# Provided records
____________________

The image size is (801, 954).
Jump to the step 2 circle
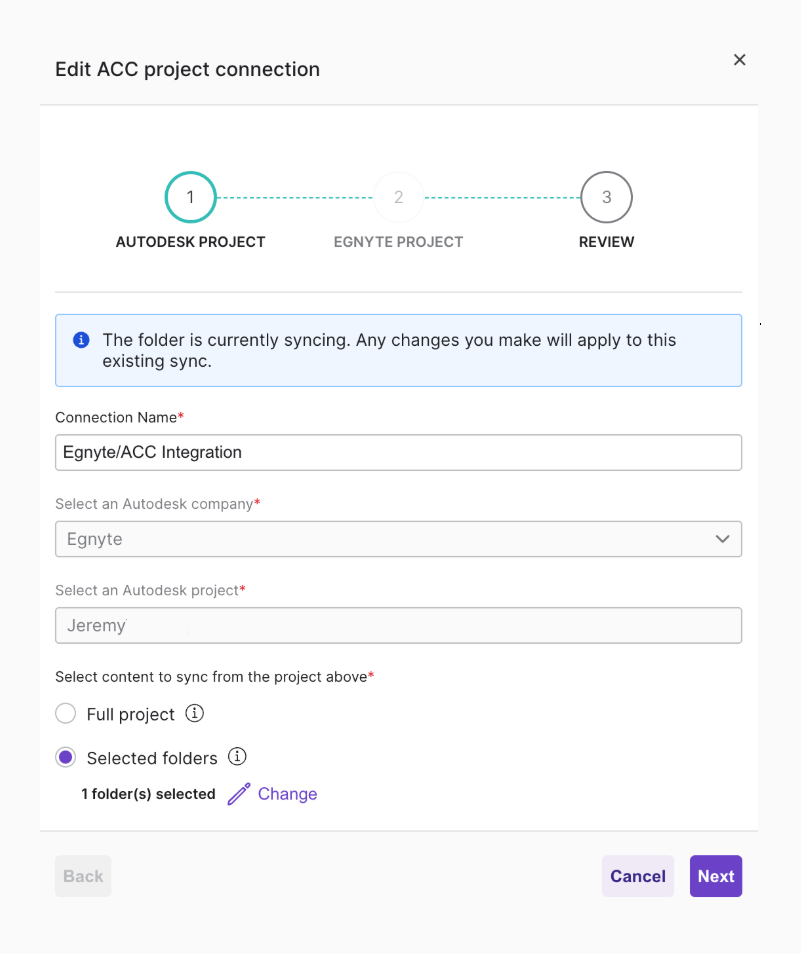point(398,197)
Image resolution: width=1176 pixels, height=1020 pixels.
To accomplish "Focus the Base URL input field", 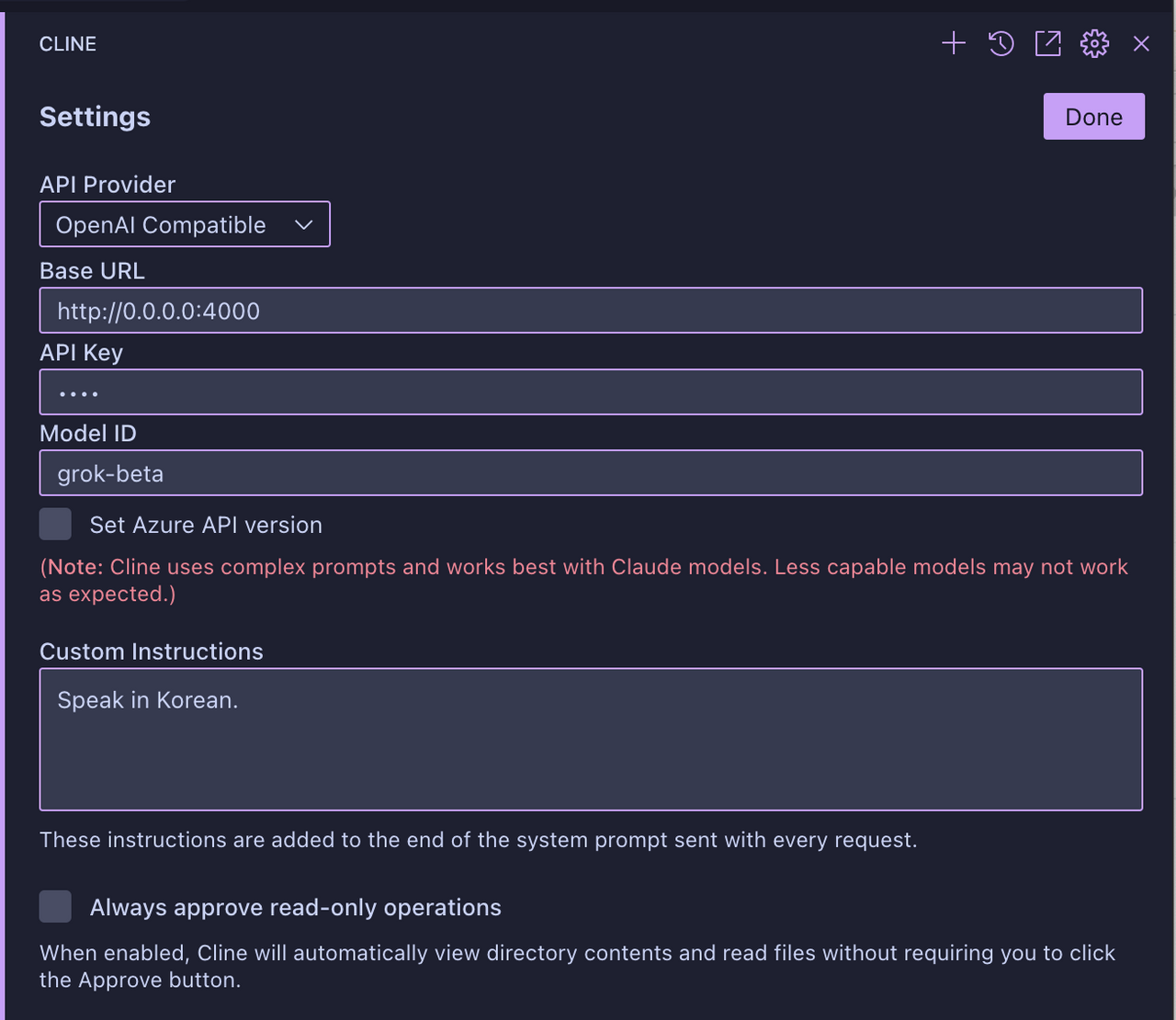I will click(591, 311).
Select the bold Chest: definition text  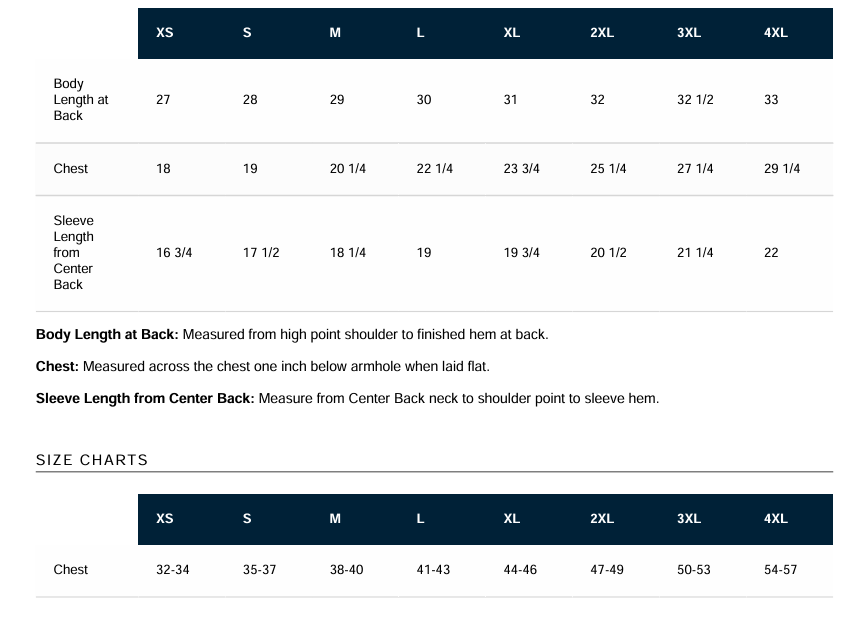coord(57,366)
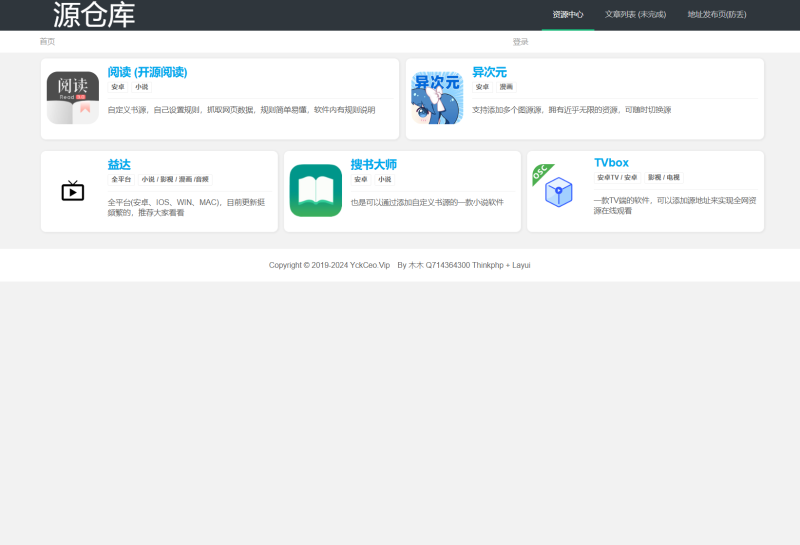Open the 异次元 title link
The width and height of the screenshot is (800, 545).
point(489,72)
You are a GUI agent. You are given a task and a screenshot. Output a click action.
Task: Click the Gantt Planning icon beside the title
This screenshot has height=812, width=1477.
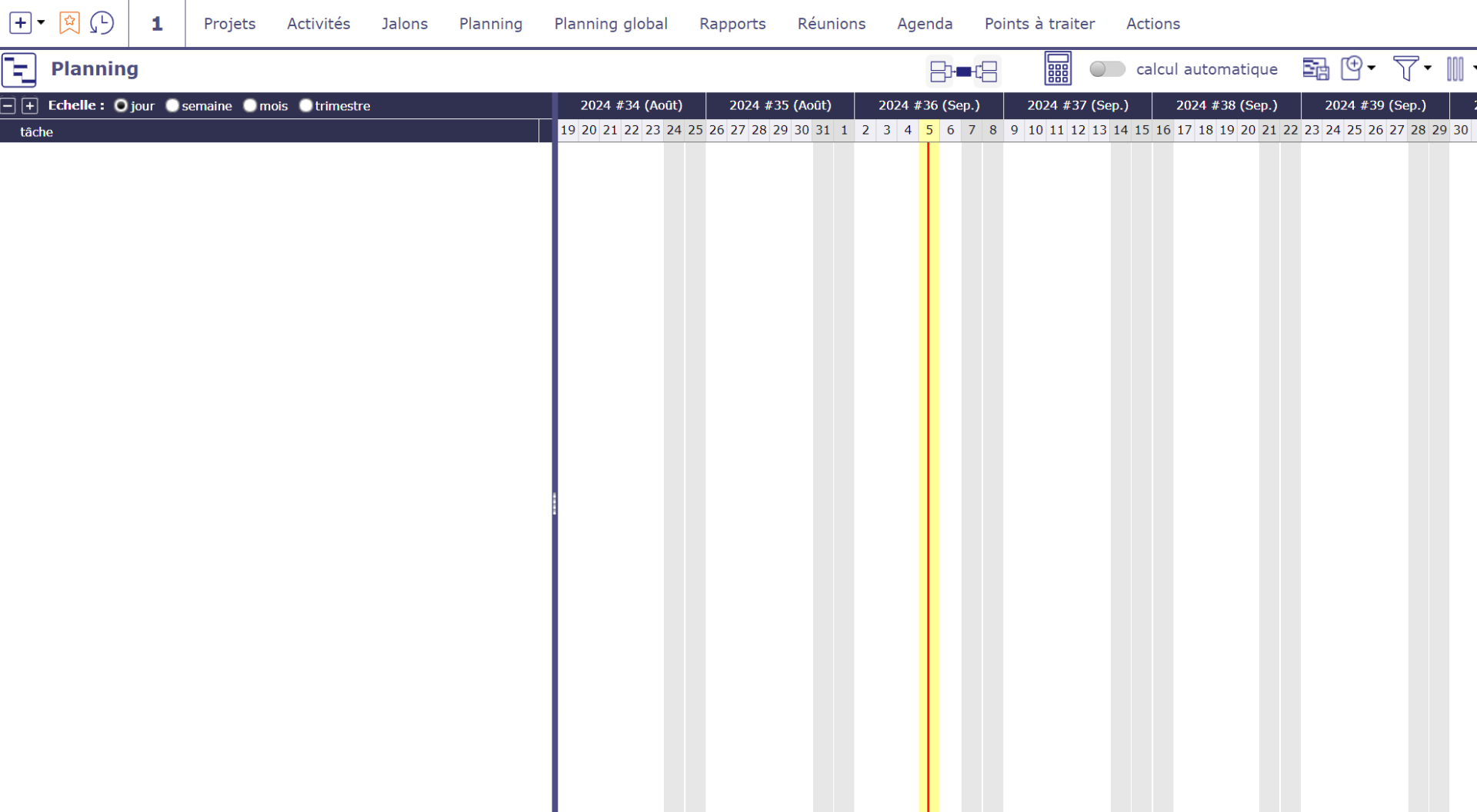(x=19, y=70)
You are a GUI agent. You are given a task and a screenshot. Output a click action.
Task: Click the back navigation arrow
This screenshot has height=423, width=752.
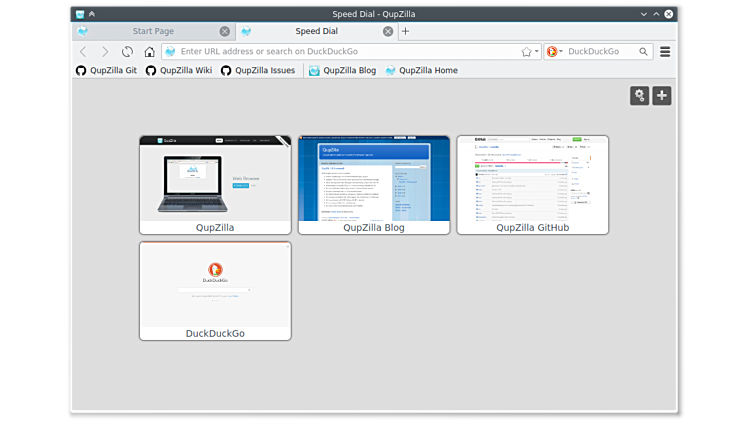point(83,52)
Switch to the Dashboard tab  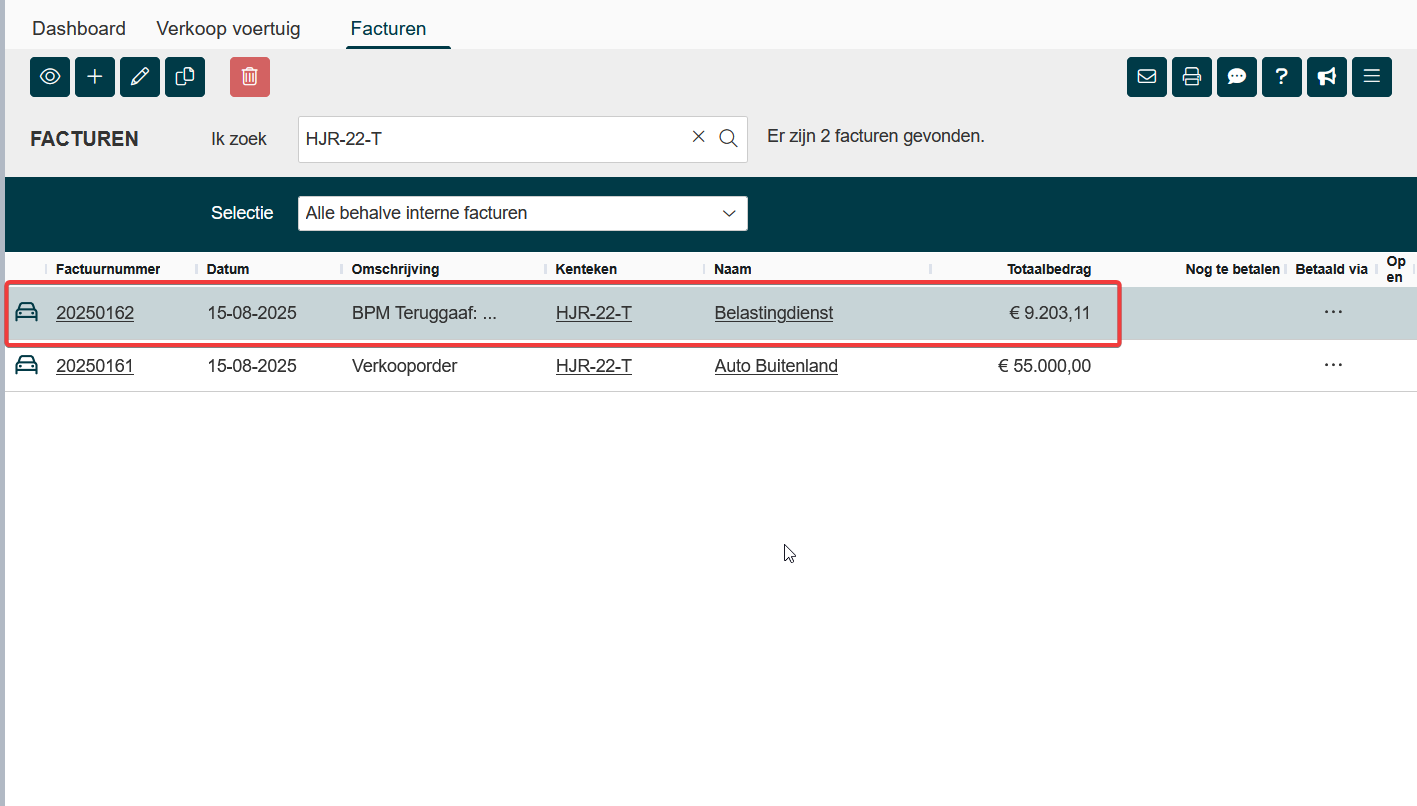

____________________

From the line with "This screenshot has height=423, width=752." down to the last line of the entries above, set down every line exactly, apart from the pictures.

# Your response
This screenshot has height=423, width=752.
point(83,52)
Switch to the Dashboard tab  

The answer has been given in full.